The extent of their dislike for my approach materialised when a patient complained about me and they were able to ventilate to my manager about how disruptive I was in the clinic and how this was not very helpful and a hindrance to their work. Back then I was just very hurt by their response but with the wisdom of 20 years of reflection I now realise what they were trying to protect. Their complaints weren’t about supporting the lady who had complained about me but all about looking after themselves and closing ranks. The lady complained about me because she thought I should have given her special attention at the clinic, for very complicated reasons she had expected me to act very differently.

It was not my greatest moment but I know I didn’t do anything wrong, what I had done was maybe not give her extra special time in the clinic and maybe I should have acknowledged that. I am not sure it would have made any difference but what it did teach me was that I couldn’t fit in to a model of care that expected us all to 'behave' ourselves when at the clinic. There were many unwritten rules about behaviour in the clinic and I had cleanly transgressed many times.

So my research was about understanding people’s experience of the clinic, why did they come, what did they think about before, during and after their appointments. I disliked going to the clinic and felt that there must be better ways of providing advice and support to people.

So I decided to interview people three times over a period of 18 months,

Each time I visited participants for an interview I asked them to tell me their story about their recent experiences of health care and health care professionals.

I always felt that there must be a better way of delivering care for people, instead of the clinic and the model replicated in general practice...


Layers

Saturday, April 11, 2015

Start with now


I’ve been thinking a lot about not getting my PhD – think it is because it is 10 years since that dreadful day when my supervisors decided for me that they should put me out of my misery.

The parting advice was to get a PhD via publication, that was it, a severance with no proper ending; not even a suggestion of a MPhil as a consolation.

So I have decided to share my findings on this blog, and then that may start a discussion and help me move forward.

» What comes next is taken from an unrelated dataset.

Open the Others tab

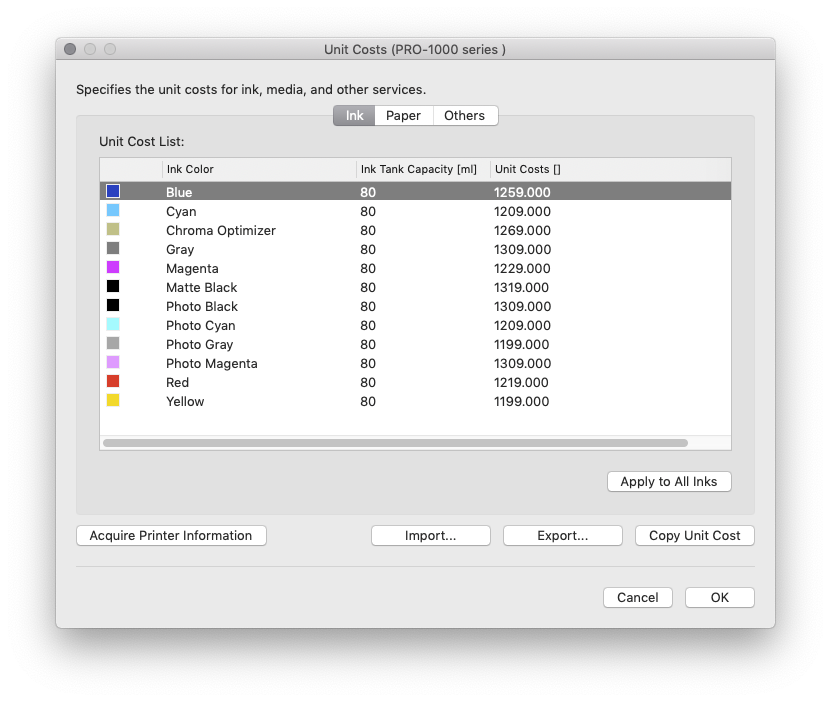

It was an awful time, a real loss and now that I know about proper grief (my Mum) then it was very similar to that. It was harsh, unthinking and I have explored the motives for many years.
There is a deep ambivalence in the nursing profession to clever nurses, we still see in the media today and I experienced it (somewhat paradoxically) in Higher Education. Nurses need to be kept in the place and this is usually instigated by more powerful, high ranking managers who haven’t got the wit or wisdom to go on an intellectual journey themselves.
So I guess it’s important to keep the numbers down and prevent too much influence from thinking, articulate nurses. It can make people feel very uncomfortable and there seems to be a ambition to keep that club very exclusive.

There seems to be a distinct lack of generosity, integrity, authenticity, a wish to see others flourish, a well of skills and knowledge that they share and enable others to reach their potential. I wasn’t in contact with that, at all, probably why I needed to leave my job.
Now I am back in practice I am in a position where I sprinkle generosity, integrity, authenticity and the notion of flourishing rather liberally. It is an approach that many are unaccustomed to and it can make feel people feel very wary. However I know I am uncomfortable if I do things any other way – so I am sticking to my position.

I am hoping that I can develop robust and meaningful links with like minded folk that will help guide me on this journey and I trust that they share those values. I am sure they do, they’ve been talking about and practicing them for a long enough – I think I can trust them and may even dip my toe in the academic water again and consider linking with them in ways of spreading my knowledge.